Illustration of effect of the decaying mode on the dimensionless power spectrum of curvature perturbations. We assume a toy model where the late Universe is dominated by a perfect radiation fluid (so that we can use analytic solutions), and the power spectrum is evaluated at a time where the sound horizon $s_{\mathrm{obs}}=c_s^{\mathrm{RD}}{\tau }_{\mathrm{obs}}=100h^{-1}\mathrm{Mpc}$, in order to mimic the acoustic oscillations of the real Universe. We consider a nearly flat primordial spectrum for the growing mode ($n_s=0.96$) and the decaying mode amplitude is assigned an arbitrary amplitude [cf. Eqs (58) and (60)]. The spectrum is shown for decaying mode amplitudes ${\mathrm{\Delta }}_{\mathrm{dec},p}=0$ (black), ${10}^{-4}$ (red dashed) and $3\times {10}^{-4}$ (blue dashed). The decaying mode, which encodes the noncommuting component of the operators describing the primordial perturbations, leads to a scale-dependent damping of the acoustic oscillations.

Figure 6

Superhorizon evolution of growing and decaying modes during USR inflation ($N<N_{*}$) and radiation domination ($N>N_{*}$).
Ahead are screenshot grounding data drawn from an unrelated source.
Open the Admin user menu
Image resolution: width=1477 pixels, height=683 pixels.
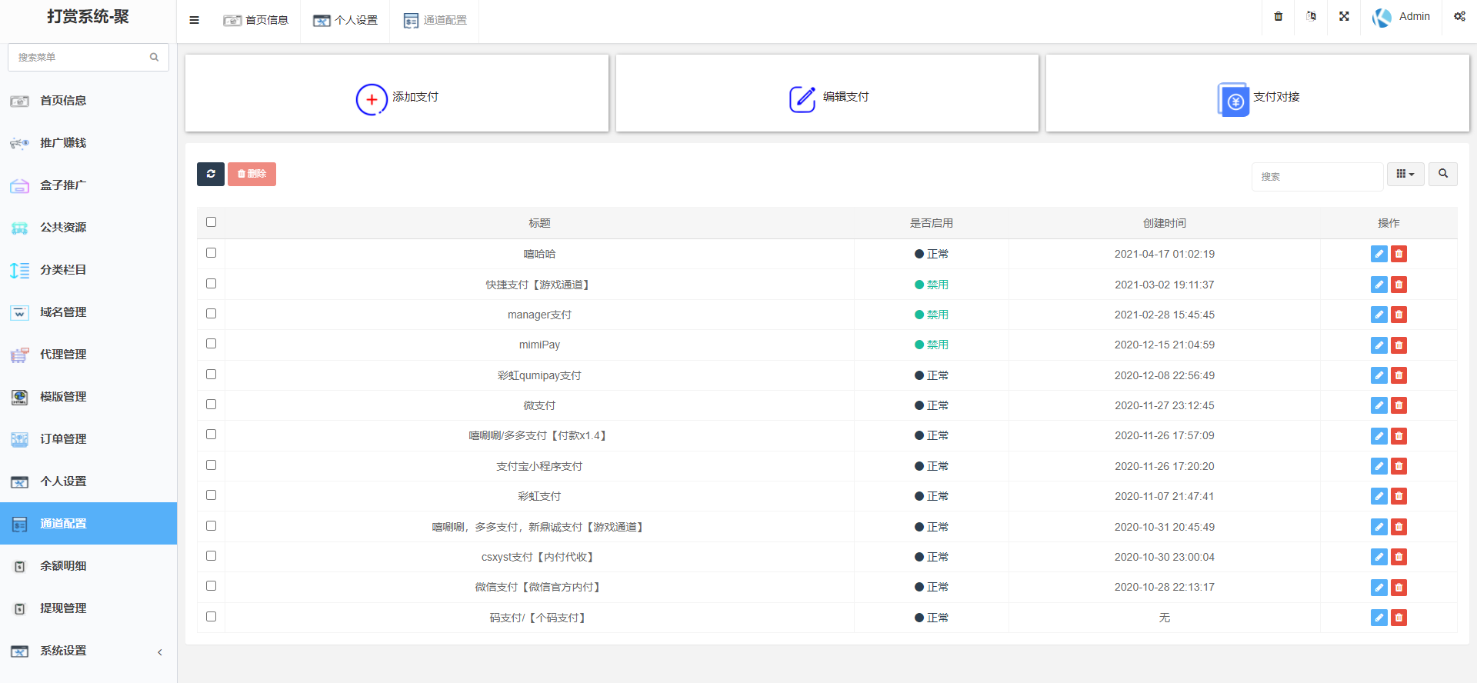tap(1402, 17)
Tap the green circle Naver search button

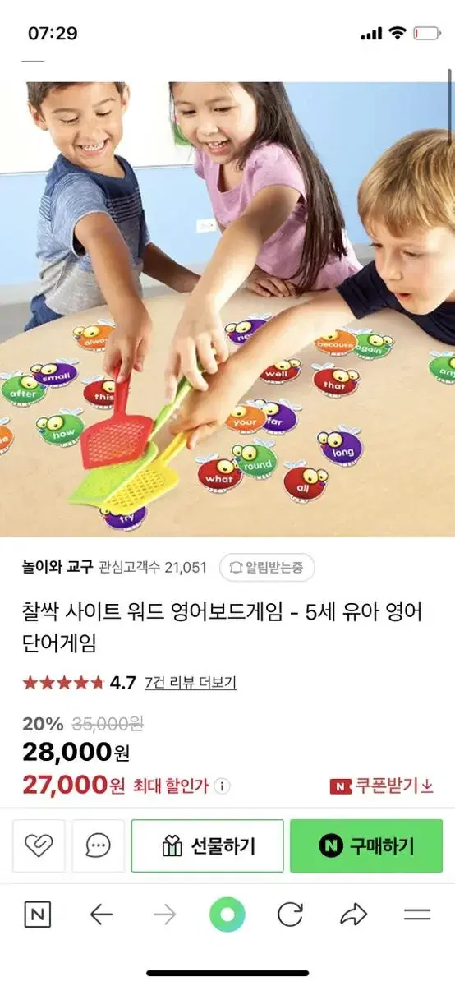228,915
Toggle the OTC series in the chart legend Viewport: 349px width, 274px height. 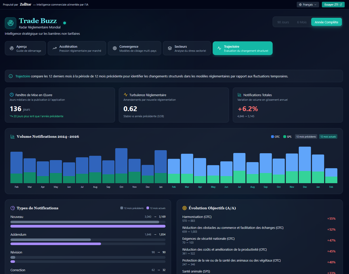point(275,136)
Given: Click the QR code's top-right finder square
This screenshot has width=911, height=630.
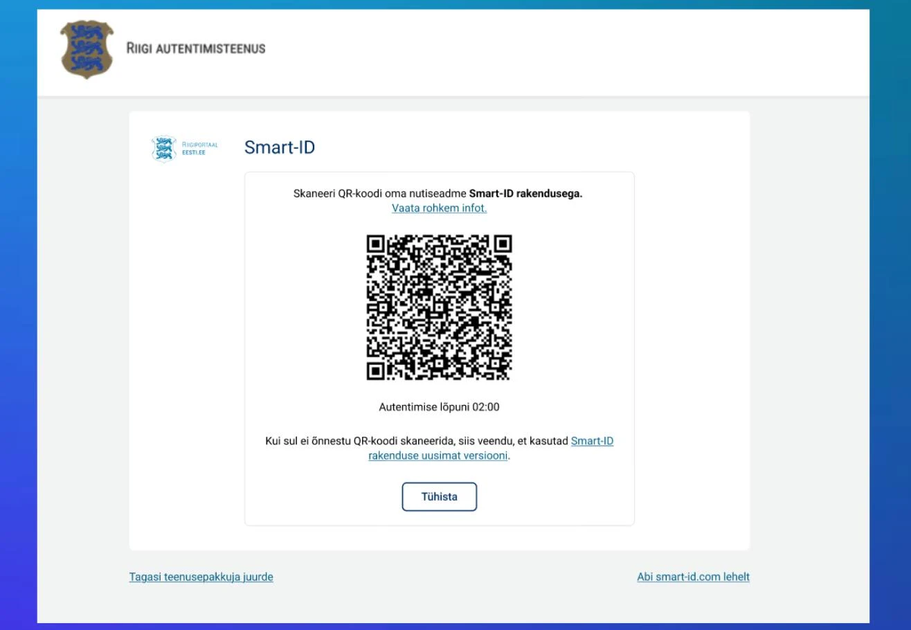Looking at the screenshot, I should pyautogui.click(x=503, y=244).
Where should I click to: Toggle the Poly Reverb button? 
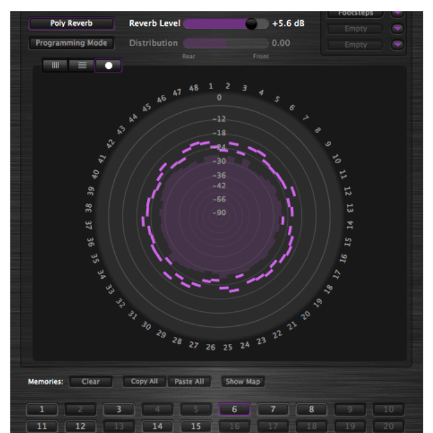[71, 24]
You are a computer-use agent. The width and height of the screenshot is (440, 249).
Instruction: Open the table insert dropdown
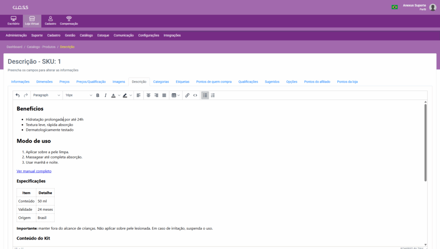[x=176, y=95]
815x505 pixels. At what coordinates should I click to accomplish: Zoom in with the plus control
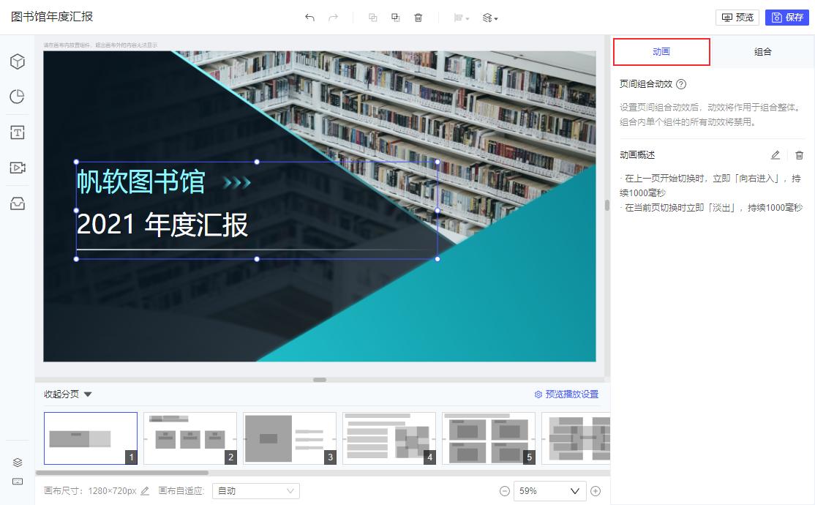594,490
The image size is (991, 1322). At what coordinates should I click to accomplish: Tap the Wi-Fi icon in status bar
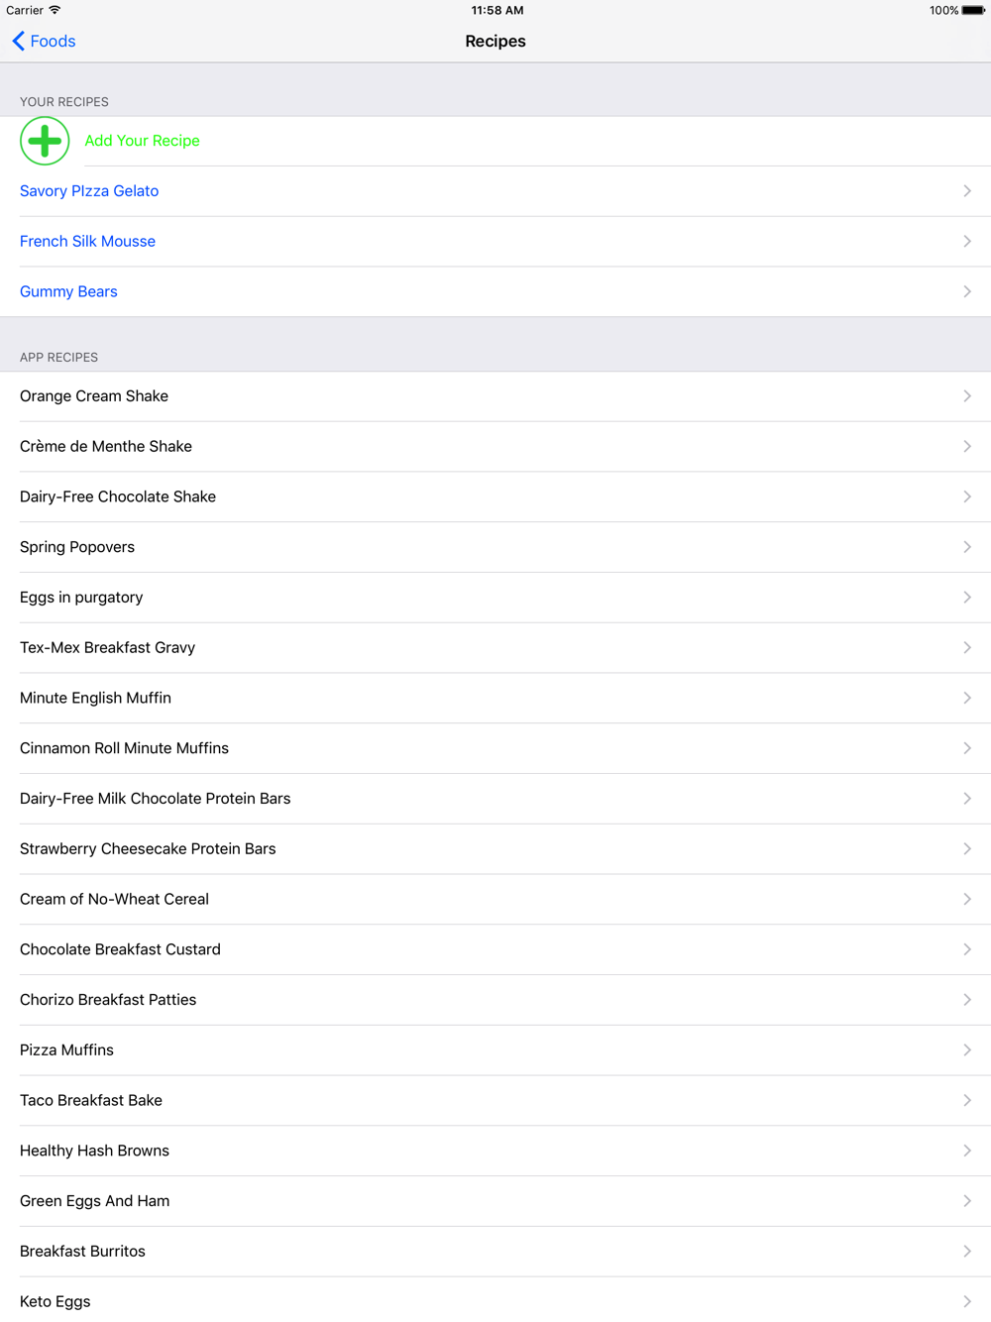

In the USR scenario, the growing and decaying modes switch roles compared to standard slow-roll inflation: the nonconstant mode that would be a decaying mode in SR, ${\mathcal{R}}_2\sim {\mathcal{R}}_{\mathrm{dec}}^{\mathrm{USR}}$, grows rapidly in the superhorizon regime, whereas the usual growing mode, ${\mathcal{R}}_1\sim {\mathcal{R}}_{\mathrm{grow}}^{\mathrm{USR}}(\tau )$, is constant as in SR and evolves into the RD constant mode ${\mathcal{R}}_{\mathrm{grow}}^{\mathrm{RD}}$. The question is then what does the mode ${\mathcal{R}}_{\mathrm{dec}}^{\mathrm{USR}}$ evolve into in the RD regime? If it matches onto the RD decaying mode, as hinted at above (but note the question mark), one could imagine late-Universe scenarios where the RD decaying mode is not or less suppressed and the state is not fully classical, perhaps leaving an interesting observable signature. We address whether this is the case in Sec. 4 (and Fig. 7).

Figure 7

As Fig. 4, but with the inflationary phase governed by the USR scenario. Explicit calculation of the evolution of the inflationary mode ${\mathcal{R}}_2$ into the RD regime shows that it evolves mostly into the RD growing mode (unlike the hypothetical scenario depicted with the question mark in Fig. 6). Expanding in terms of growing and decaying modes with respect to late-Universe behavior, we find that at the start of the RD phase, the RD decaying mode is suppressed by a factor ${\epsilon }_{*}{e}^{-9N_{*}}$, of which $e^{-3N_{*}}$ is due to the growth of ${\mathcal{R}}_2$ during USR inflation, and the remaining ${\epsilon }_{*}{e}^{-6N_{*}}$ due to the basis transformation associated with the transition at the end of inflation, leading the mode ${\mathcal{R}}_{1^{\prime }}$ to evolve into the RD decaying mode. As in the standard scenario, superhorizon evolution after inflation contributes another $e^{-N_{*}}$ suppression. Thus, even in the USR scenario, the resulting state of the perturbations is extremely squeezed and quantum effects of the type discussed in the text are hopelessly suppressed. We explain in Sec. 5 that, in single-field inflation, this will in fact be the case no matter what exotic scenario we consider to modify the behavior of the growing and decaying modes.